This is powerful: you can add a new consumer group for a new use case without touching producers or existing consumers. The stream is the source of truth; each group is an independent subscriber.

Multi-Stage Pipelines

Fan-out also enables pipeline stages: one group reads from a stream, does initial processing, and writes to another stream for downstream consumers. This is a common pattern for event processing topologies.

# Stage 1: raw events ingested
XADD raw-events * type click user 42 session "abc"

# Stage 1 consumer: enrich and write to enriched-events
XREADGROUP GROUP enrich workers block 0 streams raw-events >
→ enrich entry with user data from Redis hash
→ XADD enriched-events * original_id $enriched_data

# Stage 2 consumer (analytics): reads enriched stream
XREADGROUP GROUP analytics analytics-worker block 0 streams enriched-events >
→ compute metrics, XACK when done

# Stage 2 consumer (notifications): reads enriched stream independently
XREADGROUP GROUP notifications notification-worker block 0 streams enriched-events >
→ send push notification, XACK when done

# Each pipeline stage has its own group, own cursor, independent progress

Consumer Load Balancing Within a Group

Within a single group, Redis automatically distributes entries across consumers in a round-robin fashion weighted by each consumer's PEL size. The consumer with the fewest pending entries gets the next entry. This is automatic and requires no application-level coordination.

# Scaling workers: just add more consumers to the group
# No rebalancing command needed — Redis handles it on next XREADGROUP
XINFO GROUPS events
→ workers: consumers=2, pending=10000

# Add a third worker (new consumer registers itself)
# Next XREADGROUP call from any consumer distributes load across all 3

# To remove a consumer: it just stops calling XREADGROUP
# Its PEL entries remain stale; run XAUTOCLAIM periodically to reclaim

Broadcast + Work Queue Hybrid

Combine XREAD (broadcast) with XREADGROUP (work queue) on the same stream for hybrid patterns: one group does analytics on all events (broadcast semantics), while another group distributes events to workers (work queue semantics).

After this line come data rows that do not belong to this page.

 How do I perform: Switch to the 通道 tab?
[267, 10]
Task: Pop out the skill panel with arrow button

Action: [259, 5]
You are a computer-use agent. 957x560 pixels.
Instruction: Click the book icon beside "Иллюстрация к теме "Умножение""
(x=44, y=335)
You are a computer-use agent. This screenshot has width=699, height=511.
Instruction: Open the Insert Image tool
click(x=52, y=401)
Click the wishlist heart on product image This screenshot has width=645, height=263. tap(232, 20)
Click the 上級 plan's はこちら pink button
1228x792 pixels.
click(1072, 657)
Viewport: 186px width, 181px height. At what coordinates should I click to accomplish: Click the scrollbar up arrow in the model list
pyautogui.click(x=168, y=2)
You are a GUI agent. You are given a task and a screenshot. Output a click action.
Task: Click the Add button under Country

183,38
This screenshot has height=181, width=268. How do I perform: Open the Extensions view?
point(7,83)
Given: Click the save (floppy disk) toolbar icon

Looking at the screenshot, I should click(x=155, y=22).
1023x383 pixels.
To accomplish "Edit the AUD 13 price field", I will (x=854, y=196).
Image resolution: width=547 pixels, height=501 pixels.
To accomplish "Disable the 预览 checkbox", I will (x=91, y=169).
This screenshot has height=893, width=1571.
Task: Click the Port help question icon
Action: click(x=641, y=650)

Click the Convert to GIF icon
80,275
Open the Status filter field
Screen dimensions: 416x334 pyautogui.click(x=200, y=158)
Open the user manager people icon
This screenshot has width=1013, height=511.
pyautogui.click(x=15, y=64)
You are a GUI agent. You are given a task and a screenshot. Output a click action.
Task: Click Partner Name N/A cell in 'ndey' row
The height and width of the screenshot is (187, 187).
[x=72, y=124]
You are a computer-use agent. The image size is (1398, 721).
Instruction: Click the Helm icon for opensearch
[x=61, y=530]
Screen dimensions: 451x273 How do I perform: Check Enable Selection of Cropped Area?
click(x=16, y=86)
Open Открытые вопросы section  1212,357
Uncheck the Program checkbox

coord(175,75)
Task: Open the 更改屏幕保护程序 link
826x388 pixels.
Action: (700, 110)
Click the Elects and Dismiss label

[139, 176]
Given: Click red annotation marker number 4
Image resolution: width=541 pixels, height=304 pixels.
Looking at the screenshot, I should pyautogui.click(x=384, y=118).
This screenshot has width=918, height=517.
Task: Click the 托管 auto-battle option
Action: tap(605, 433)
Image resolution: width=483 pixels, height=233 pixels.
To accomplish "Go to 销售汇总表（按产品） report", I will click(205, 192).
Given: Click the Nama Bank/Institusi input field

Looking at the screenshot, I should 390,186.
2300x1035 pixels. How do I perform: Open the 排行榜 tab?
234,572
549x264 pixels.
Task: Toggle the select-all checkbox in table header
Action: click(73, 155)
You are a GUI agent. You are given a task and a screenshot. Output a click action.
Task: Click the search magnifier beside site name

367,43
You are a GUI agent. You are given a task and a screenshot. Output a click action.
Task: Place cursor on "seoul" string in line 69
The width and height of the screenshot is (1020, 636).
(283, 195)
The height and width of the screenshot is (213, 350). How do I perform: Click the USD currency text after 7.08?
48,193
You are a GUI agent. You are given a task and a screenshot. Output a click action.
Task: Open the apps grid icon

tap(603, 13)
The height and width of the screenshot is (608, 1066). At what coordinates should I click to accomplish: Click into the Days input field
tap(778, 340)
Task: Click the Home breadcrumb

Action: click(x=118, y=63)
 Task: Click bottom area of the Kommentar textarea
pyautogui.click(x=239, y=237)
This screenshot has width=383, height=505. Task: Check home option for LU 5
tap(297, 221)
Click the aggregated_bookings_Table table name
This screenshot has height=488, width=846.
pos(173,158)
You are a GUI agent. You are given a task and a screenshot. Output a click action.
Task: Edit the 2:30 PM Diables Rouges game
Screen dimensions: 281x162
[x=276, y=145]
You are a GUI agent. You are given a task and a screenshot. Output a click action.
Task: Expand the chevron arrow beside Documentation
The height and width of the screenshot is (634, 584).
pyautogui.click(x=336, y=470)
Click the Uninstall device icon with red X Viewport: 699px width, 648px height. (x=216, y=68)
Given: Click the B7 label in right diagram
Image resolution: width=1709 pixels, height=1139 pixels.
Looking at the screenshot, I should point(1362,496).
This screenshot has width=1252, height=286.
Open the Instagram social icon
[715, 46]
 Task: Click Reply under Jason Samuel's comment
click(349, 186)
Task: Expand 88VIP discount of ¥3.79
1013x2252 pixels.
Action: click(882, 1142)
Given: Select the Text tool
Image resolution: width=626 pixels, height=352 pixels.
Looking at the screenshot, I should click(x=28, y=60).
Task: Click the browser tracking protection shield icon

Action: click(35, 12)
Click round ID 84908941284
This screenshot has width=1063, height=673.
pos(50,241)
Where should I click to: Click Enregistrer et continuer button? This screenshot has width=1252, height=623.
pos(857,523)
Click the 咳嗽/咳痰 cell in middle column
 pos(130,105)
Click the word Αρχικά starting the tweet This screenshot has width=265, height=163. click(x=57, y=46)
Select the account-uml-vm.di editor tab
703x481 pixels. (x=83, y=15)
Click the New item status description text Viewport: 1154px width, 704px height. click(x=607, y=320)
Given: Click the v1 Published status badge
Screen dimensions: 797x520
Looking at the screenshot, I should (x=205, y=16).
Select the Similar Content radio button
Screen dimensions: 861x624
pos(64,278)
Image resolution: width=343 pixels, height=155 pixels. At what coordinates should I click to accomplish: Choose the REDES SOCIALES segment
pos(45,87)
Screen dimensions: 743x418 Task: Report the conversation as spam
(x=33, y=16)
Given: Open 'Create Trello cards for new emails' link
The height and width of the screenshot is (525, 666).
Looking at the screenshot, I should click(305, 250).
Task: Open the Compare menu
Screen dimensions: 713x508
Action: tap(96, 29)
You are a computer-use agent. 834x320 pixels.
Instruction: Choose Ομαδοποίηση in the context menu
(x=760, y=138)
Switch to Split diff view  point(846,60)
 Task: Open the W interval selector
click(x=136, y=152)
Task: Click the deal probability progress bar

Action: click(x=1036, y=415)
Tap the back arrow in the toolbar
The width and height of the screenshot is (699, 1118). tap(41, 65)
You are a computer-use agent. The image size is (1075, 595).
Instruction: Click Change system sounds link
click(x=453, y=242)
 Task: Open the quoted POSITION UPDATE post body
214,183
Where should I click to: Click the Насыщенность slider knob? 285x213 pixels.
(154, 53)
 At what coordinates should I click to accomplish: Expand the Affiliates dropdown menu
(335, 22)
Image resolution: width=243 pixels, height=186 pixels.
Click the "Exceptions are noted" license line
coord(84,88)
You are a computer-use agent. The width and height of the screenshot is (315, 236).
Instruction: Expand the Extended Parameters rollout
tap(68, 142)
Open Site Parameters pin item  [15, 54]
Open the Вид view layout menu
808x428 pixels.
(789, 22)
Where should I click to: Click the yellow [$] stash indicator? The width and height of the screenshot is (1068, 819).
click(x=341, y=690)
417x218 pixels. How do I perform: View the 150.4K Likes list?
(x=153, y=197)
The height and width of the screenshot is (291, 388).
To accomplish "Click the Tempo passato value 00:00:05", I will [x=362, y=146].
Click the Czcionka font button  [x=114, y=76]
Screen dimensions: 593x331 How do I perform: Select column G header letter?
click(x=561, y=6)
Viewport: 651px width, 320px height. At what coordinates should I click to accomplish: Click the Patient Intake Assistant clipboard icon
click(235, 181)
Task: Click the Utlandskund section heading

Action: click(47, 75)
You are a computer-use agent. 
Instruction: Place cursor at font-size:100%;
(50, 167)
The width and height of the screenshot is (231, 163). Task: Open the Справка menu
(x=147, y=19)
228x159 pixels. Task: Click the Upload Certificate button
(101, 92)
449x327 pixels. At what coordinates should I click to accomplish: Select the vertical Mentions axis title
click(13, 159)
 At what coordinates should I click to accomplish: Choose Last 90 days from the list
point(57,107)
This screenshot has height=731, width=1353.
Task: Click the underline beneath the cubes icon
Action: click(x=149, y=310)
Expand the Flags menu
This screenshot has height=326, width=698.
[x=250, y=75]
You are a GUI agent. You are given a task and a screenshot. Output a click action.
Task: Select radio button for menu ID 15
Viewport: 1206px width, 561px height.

The stream stores the data once; both consumption patterns coexist.

# Analytics group: every event is delivered to every consumer in this group
XGROUP CREATE events analytics_group 0
XREADGROUP GROUP analytics_group analytics-c1 STREAMS events >
→ analytics gets all events

# Workers group: each event delivered to one worker
XGROUP CREATE events workers 0
XREADGROUP GROUP workers worker-1 STREAMS events >
→ workers get partitioned events

Time Series: Sensor Data, Metrics, and Log Aggregation

Streams are a natural fit for time-ordered event data. Here's how to use them well.

Sensor Telemetry

Each sensor reading becomes an XADD with the sensor ID as part of the entry. Use a stream per sensor type (or per time window) and consumer groups for each processing pipeline (storage, alerting, analytics). Entry IDs carry the millisecond timestamp, making time-range queries natural.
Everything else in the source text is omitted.